Grapevine yield is a key indicator to assess the impacts of climate change and the relevance of adaptation strategies in a vineyard landscape. At this scale, a yield model should use a number of parameters and input data in relation to the information available and be able to reproduce vineyard management decisions (e.g. soil and canopy management, irrigation). In this study, we used data from six experimental sites in Southern France (cv. Syrah) to calibrate a model of grapevine yield limited by water constraint (GraY). Each yield component (bud fertility, number of berries per bunch, berry weight) was calculated as a function of the soil water availability simulated by the WaLIS water balance model at critical phenological phases. The model was then evaluated in 10 grapegrowers’ plots, covering a diversity of biophysical and technical contexts (soil type, canopy size, irrigation, cover crop). We identified three critical periods for yield formation: after flowering on the previous year for the number of bunches and berries, around pre-veraison and post-veraison of the same year for mean berry weight.

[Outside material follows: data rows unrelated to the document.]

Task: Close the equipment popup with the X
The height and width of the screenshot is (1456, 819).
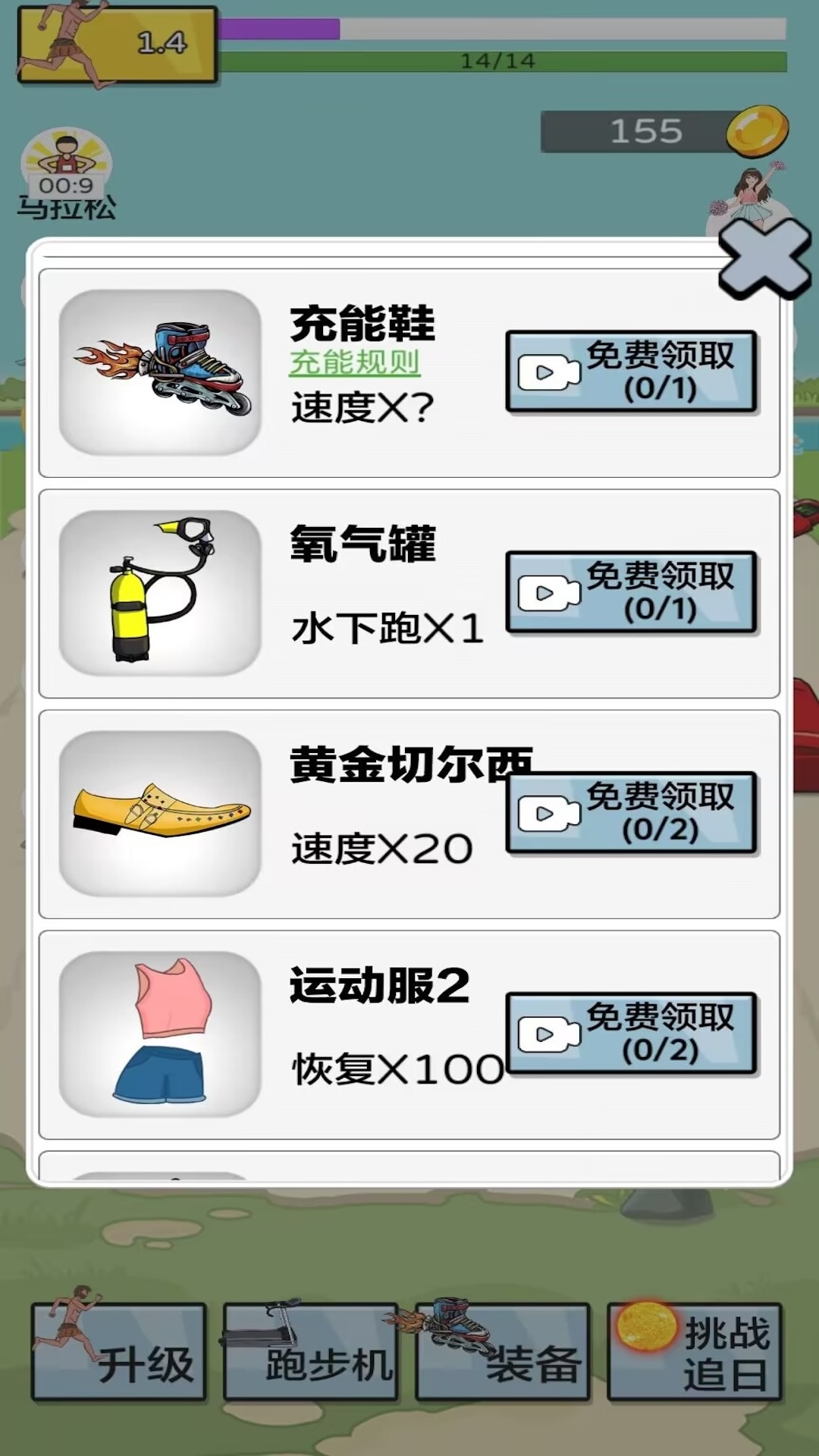Action: (x=764, y=259)
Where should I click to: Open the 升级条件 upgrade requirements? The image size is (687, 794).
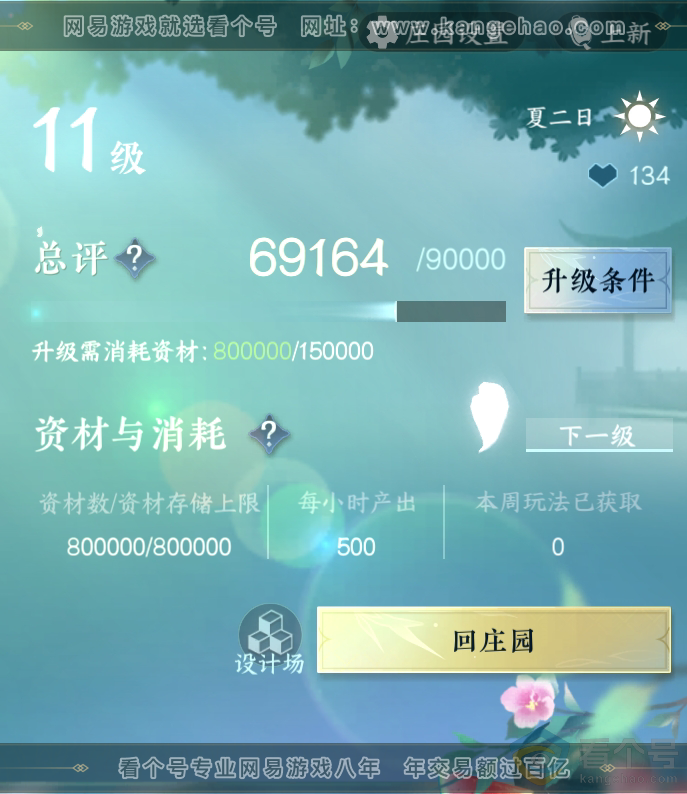[597, 281]
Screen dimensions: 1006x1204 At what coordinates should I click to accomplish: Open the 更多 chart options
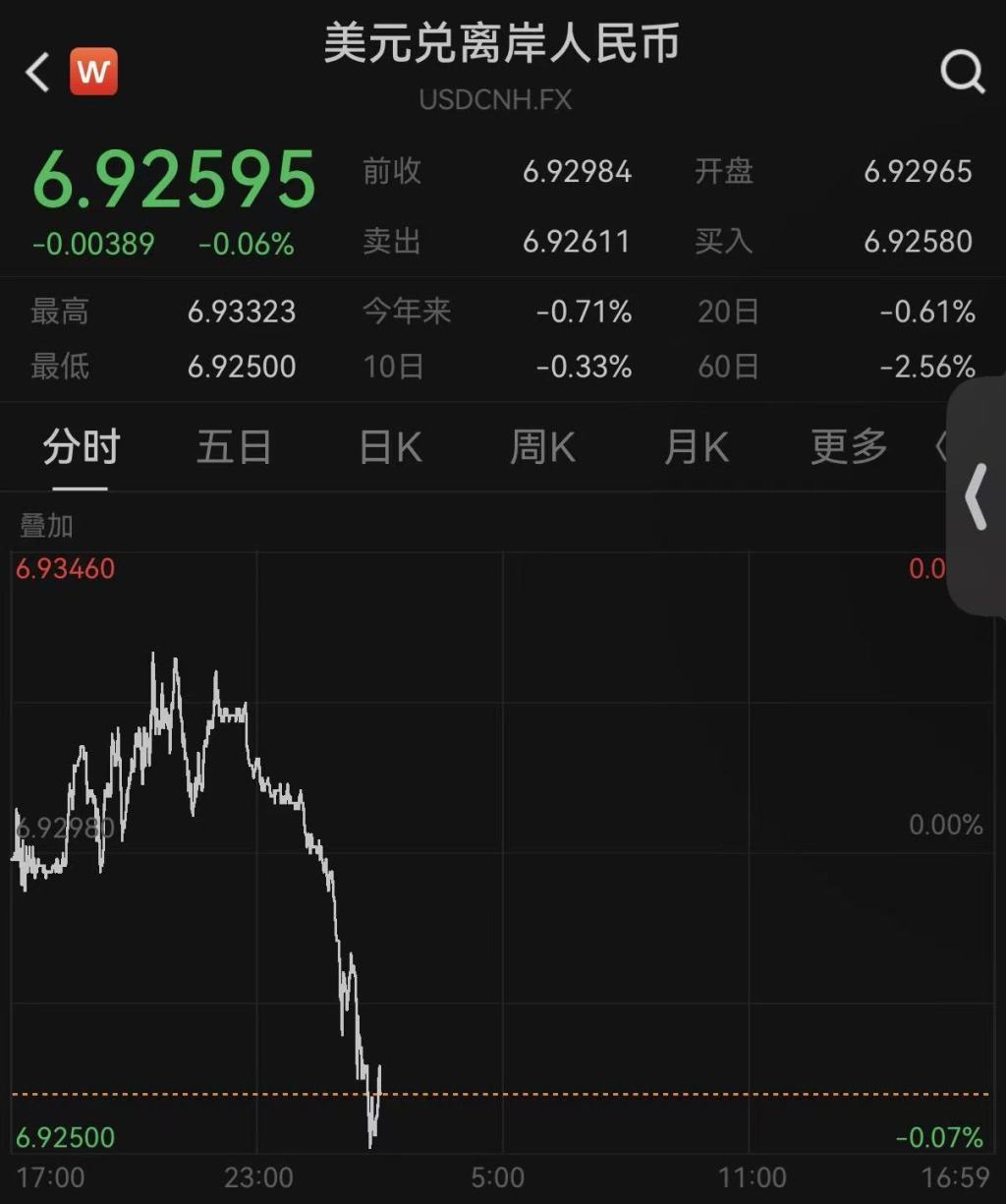pyautogui.click(x=849, y=448)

Yields were simulated with a model efficiency (EF) of 0.62 (NRMSE = 0.28). Bud fertility and number of berries per bunch were more accurately simulated (EF = 0.90 and 0.77, NRMSE = 0.06 and 0.10, respectively) than berry weight (EF = -0.31, NRMSE = 0.17). Model efficiency on the on-farm plots reached 0.71 (NRMSE = 0.37) simulating yields from 1 to 8 kg/plant. The GraY model is an original model estimating grapevine yield evolution on the basis of water availability under future climatic conditions.  It allows to evaluate the effects of various adaptation levers such as planting density, cover crop management, fruit/leaf ratio, shading and irrigation, in various production contexts.